Thursday is the deadline for federal employees to respond to the Trump administration’s so-called “fork in the road” email that offered them the choice to immediately resign in exchange for eight months of pay.

Tens of thousands of those employees live and work in metro Atlanta, says Tatishka Thomas, who oversees the southeast as a national VP of the American Federation of Government Employees.

The union represents the roughly 80,000 federal civilian employees in Georgia, she said, but they don’t know how many of their members received the email because the email was sent outside of each agency’s HR department, by the Office of Personnel Management.

AFGE and legal experts have argued the offer is illegal and by accepting it, employees risk not receiving a payout. The union has already joined a lawsuit with others, including the AFL-CIO, to challenge it in court.

Joyce Kitchens, a Georgia-based lawyer with more than four decades of federal and municipal government labor and employment law experience, told The Atlanta Journal-Constitution she believes the offers are “unprecedented.”

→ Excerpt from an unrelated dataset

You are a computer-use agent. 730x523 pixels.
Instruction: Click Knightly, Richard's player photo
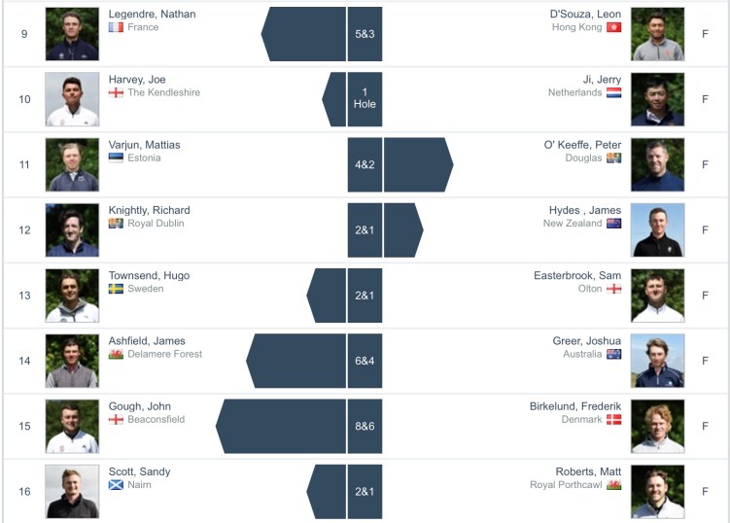tap(72, 230)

“Nothing I have seen has led me to believe that it would be enforceable” in the courts, she said. “It’s a risk because you don’t know if you’re going to get the money.”

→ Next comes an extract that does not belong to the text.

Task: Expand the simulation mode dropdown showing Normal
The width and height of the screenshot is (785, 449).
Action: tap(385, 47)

“Government officials are limited to their authority granted by law and regulation,” she said. “If they exceed that, then whatever agreement they have signed or given you cannot be enforced.”

The administration published a memorandum Tuesday defending the offer as enforceable, legally binding and not needing Congressional approval: the “Legality of Deferred Resignation Program.”

More than 62,000 of Georgia’s federal civilian workforce are in the six congressional districts that make up the core of the metro Atlanta area, according to a recent Congressional Research Service report.

That makes the government the largest employer in the metro by a long shot. (The closest is Delta Air Lines with nearly 40,000 full-time employees at the end of 2023, per the Metro Atlanta Chamber.)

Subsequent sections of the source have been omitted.